I was so so sore for days - I still feel it a bit.  The long session wasn't the problem - just moving in ways I'm not used to moving on ice and using muscles differently. My butt cheeks on down were beyond stiff ROFL.

it was a total skating heaven day :)

August 14, 2007

out of the mouths of babes

Tonight while watching a few particularly worrisome parts of Willy Wonka and the Chocolate Factory, Toby quips:  "Oh no, that is o-dear-able."

While tiffing with his sister this afternoon, Toby tries this argument:  "Hannah, I need to enjoy my life.  So you should give me your gum."

To Terry the night after we arrived home (we were gone for a week at Wheelchair Sports Camp):  "Mama, give your son a hug."

There's more no doubt, but I can't recall.  Funny, aren't they? 

August 07, 2007

You take the good with the bad

The good: 

Toby's at wheelchair sports camp this week - he's having a blast.  Typically, he doesn't use a chair - we have one but it has mostly been a good dust collector in our basement.  He uses a walker well, he's getting speedy on the tripod canes, we just haven't used it.  At camp, they put all the kids into sports wheel chairs (like this and this), and grownups (with motor disabilities and similar chairs) lead them in playing tennis, handball, basketball, football, etc. - and they swim daily.  Oh my goodness - he is having a blast.  He got 47 hits yesterday at tennis, and supposedly 100 today ROFL - though he has the blond co-eds wrapped around his little finger so I dunno if there has been some inflation of the statistics ;)  Tennis seems to be a daily activity on outdoor courts, then they go inside to play another game - yesterday basketball, today soccer but with hands (so I think handball).  Anyway.  What I have learned??  To think about pushing for a sports wheelchair for Toby at school during gym time.  The speed he has in it does not compare to when he's in a walker or using his canes - where he's left in the dust when a gaggle of kids runs off.

We're staying chez Cate and Rhys, and driving an hour and back daily to the camp.   It's working pretty well - I was a little worried about traffic going through Springfield and Hartford, but it has been fine.

The bad:

Knitting.  Holy hell.  I'm on sleeve two of Poppy.
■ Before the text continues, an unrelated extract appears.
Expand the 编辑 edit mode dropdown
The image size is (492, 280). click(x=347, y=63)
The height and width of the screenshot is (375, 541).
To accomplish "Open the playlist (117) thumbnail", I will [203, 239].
Not only have I changed my gauge from 4.5 stitches to the inch on sleeve one to 5 stitches to the inch on sleeve 2?  I also cast on not nearly the same amount of stitches (46 rather than 55).  This results in drastically different sized sleeves - 12 inches in circumference for one, nearly 9 for the other.
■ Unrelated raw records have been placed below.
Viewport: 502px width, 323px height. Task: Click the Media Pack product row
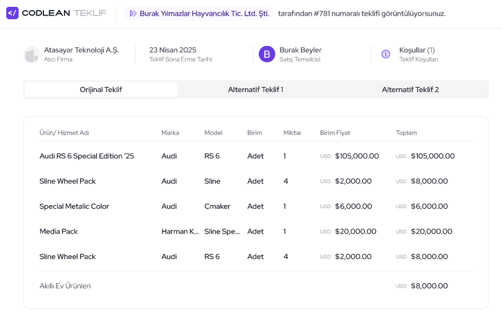(58, 231)
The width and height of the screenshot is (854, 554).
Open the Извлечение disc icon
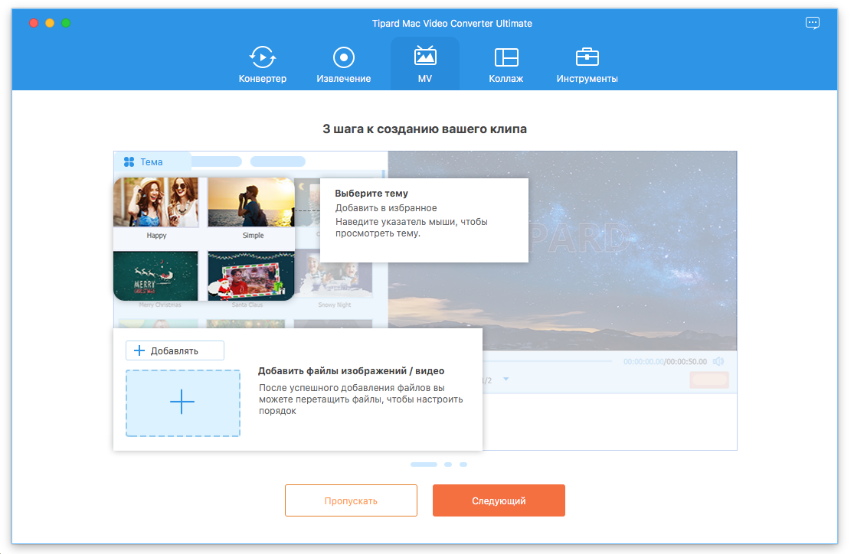tap(343, 57)
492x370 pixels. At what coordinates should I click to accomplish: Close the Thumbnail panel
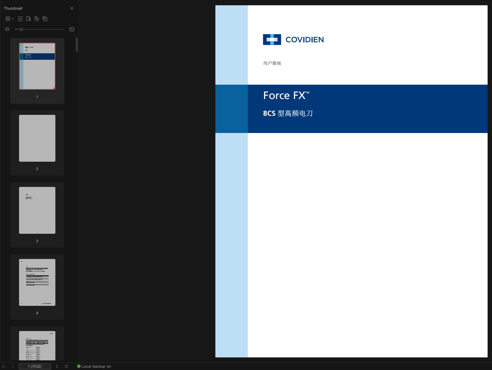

Since I'm like that, I brought a number of projects with me to Cate's.  The one I was working on last night?  (Adding a beaded edge to a scarf.)  I ran out of beads, so it is shelved until I return home ;)  Bummer, b/c somehow it was a lot easier to work on it here with the big comfy leather couch than with the setup I have at home.  Something about the arm rest configuration - the bowl of beads sits right there rather than semi out of reach as at home.  I was cruising with it - but stalled.
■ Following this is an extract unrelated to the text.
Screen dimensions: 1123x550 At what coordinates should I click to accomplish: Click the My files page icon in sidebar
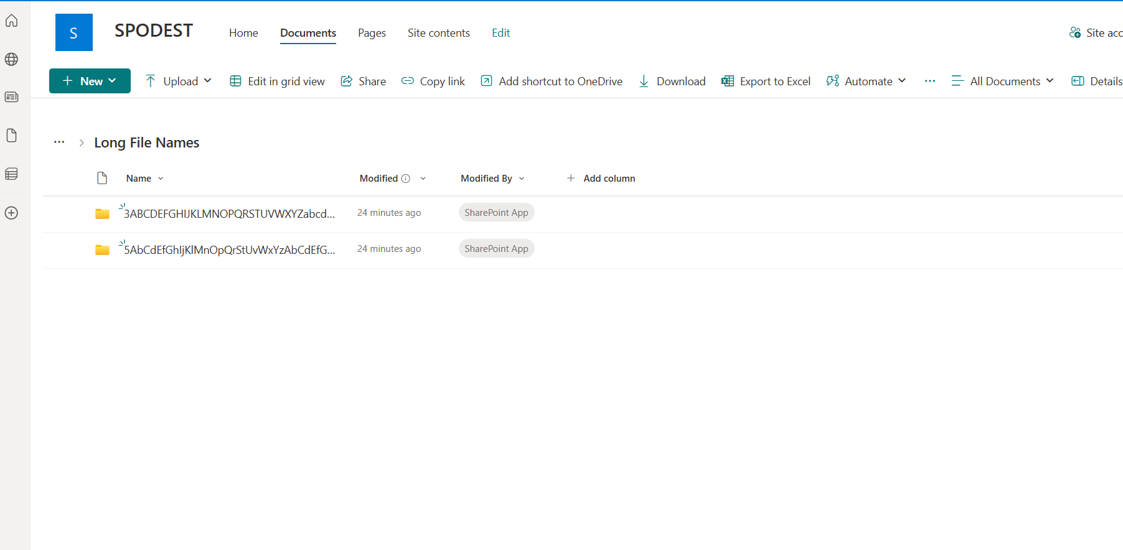(x=12, y=136)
which makes this project # 2 that is stalled.  I have two more to go...

All in all?  that's how it goes - some good, some bad, lots of living :)

August 03, 2007

Corrugated ribbing

bites.

It's only 10 rows at the top of a sock, but it's taken two evenings and I'm not done yet.

Corrugated ribbing and dpns? Holy hannah.  The dpns were in a real push for liberty during the first row or two.